D'ici à la fin du siècle, l'Amoc devrait néanmoins perdre en intensité, sous l'influence du changement climatique, qui réchauffe les eaux de surface et augmente ainsi la stratification de l'océan en couches plus difficiles à mélanger. La fonte de la calotte glaciaire du Groenland devrait en outre ralentir la plongée des eaux de surface vers les profondeurs océaniques, en charriant dans l'Atlantique Nord de vastes quantités d'eau douce, moins dense que l'eau salée.

- "Incertitude quasi-totale" -

"Ce qui n'est pas bien compris, c'est la rapidité et l'intensité de ce déclin", précise M. Sallée, qui a participé aux travaux du Giec sur le sujet.

Dans leur , les experts du climat jugeaient "très peu probable" un effondrement de l'Amoc au XXIe siècle - avec un degré de confiance "moyenne"-, tout en affirmant qu'un "affaiblissement substantiel" restait "un scénario physiquement plausible".

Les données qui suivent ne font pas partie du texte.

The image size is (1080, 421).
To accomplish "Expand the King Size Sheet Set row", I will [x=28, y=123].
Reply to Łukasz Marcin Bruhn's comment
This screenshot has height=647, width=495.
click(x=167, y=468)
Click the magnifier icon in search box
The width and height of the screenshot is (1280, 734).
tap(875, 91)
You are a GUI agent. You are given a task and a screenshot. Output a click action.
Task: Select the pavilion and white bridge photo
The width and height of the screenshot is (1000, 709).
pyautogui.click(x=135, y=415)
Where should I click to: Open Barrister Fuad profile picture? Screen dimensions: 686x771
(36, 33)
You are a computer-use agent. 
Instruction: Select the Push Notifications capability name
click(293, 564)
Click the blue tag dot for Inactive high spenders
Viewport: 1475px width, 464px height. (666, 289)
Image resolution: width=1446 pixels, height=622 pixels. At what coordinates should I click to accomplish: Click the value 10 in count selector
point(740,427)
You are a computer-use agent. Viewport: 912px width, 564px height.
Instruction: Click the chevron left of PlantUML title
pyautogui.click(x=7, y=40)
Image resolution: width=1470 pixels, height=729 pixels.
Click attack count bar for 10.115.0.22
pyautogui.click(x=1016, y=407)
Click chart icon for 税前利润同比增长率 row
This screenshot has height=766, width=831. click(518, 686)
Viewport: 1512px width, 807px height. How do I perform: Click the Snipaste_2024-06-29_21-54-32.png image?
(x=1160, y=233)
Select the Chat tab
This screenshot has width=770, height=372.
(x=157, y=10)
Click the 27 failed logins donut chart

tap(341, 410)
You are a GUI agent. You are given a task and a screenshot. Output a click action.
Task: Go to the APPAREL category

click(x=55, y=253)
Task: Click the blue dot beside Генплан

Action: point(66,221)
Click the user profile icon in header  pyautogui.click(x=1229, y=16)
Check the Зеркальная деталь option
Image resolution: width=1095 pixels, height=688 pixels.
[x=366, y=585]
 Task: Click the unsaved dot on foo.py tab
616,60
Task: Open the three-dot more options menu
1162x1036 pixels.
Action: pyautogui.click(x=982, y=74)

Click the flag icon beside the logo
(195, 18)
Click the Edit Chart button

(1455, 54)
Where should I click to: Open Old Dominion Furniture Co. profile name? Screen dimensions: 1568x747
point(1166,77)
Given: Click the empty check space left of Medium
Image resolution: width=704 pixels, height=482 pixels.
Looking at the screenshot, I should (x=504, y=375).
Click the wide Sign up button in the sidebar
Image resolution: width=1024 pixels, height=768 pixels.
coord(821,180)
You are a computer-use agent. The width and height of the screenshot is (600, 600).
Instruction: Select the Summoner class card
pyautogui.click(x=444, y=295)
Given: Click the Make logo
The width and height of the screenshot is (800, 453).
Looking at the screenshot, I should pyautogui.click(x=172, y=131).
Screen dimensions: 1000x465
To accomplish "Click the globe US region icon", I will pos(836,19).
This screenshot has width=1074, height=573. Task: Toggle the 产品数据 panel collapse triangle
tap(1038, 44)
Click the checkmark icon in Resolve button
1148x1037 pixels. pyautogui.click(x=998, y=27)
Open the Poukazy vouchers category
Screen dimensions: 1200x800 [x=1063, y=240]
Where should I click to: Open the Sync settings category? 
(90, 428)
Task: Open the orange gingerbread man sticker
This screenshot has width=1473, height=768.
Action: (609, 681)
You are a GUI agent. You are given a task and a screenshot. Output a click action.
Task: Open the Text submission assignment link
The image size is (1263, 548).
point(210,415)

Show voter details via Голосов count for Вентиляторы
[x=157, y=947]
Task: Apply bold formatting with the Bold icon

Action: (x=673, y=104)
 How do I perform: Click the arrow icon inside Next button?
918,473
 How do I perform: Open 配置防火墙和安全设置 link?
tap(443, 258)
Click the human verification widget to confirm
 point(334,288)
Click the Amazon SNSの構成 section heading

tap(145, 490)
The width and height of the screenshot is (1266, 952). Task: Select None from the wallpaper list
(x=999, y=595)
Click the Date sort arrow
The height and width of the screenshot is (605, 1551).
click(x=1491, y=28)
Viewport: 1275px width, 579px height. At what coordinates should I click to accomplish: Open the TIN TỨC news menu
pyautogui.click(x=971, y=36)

Ce constat est-il déjà dépassé? "Si on a l'historique, on se rend compte que le niveau d'alarme augmente plutôt qu'il ne ralentit", pointe Didier Swingedouw, directeur de recherche au CNRS, convaincu que le prochain rapport du Giec mettra en avant "un risque de plus en plus probant" que l'Amoc s'effondre après 2100 "si on ne diminue pas nos émissions" de CO2.

"Il y a beaucoup d'études qui sortent", convient M. Sallée. "Mais il y en a un peu dans les deux sens."

"Je n'ai pas vu dans la littérature des éléments qui viendraient modifier les conclusions du rapport du Giec de 2021", enchaîne Anne-Marie Tréguier, directrice de recherches au CNRS, qui a aussi participé aux travaux du Giec.

"Il y a de l'incertitude" dans les constats du Giec, souligne-t-elle. "Et l'incertitude est quasi totale pour l'après 2100. Cela dépendra de nos émissions d'ici là..."

"On crie au loup sur quelque chose d'assez hypothétique", regrette Fabien Roquet, professeur d'océanographie physique à l'Université de Göteborg, en Suède.

"Le vrai sujet, c'est le réchauffement climatique. Et c'est maintenant", estime-t-il.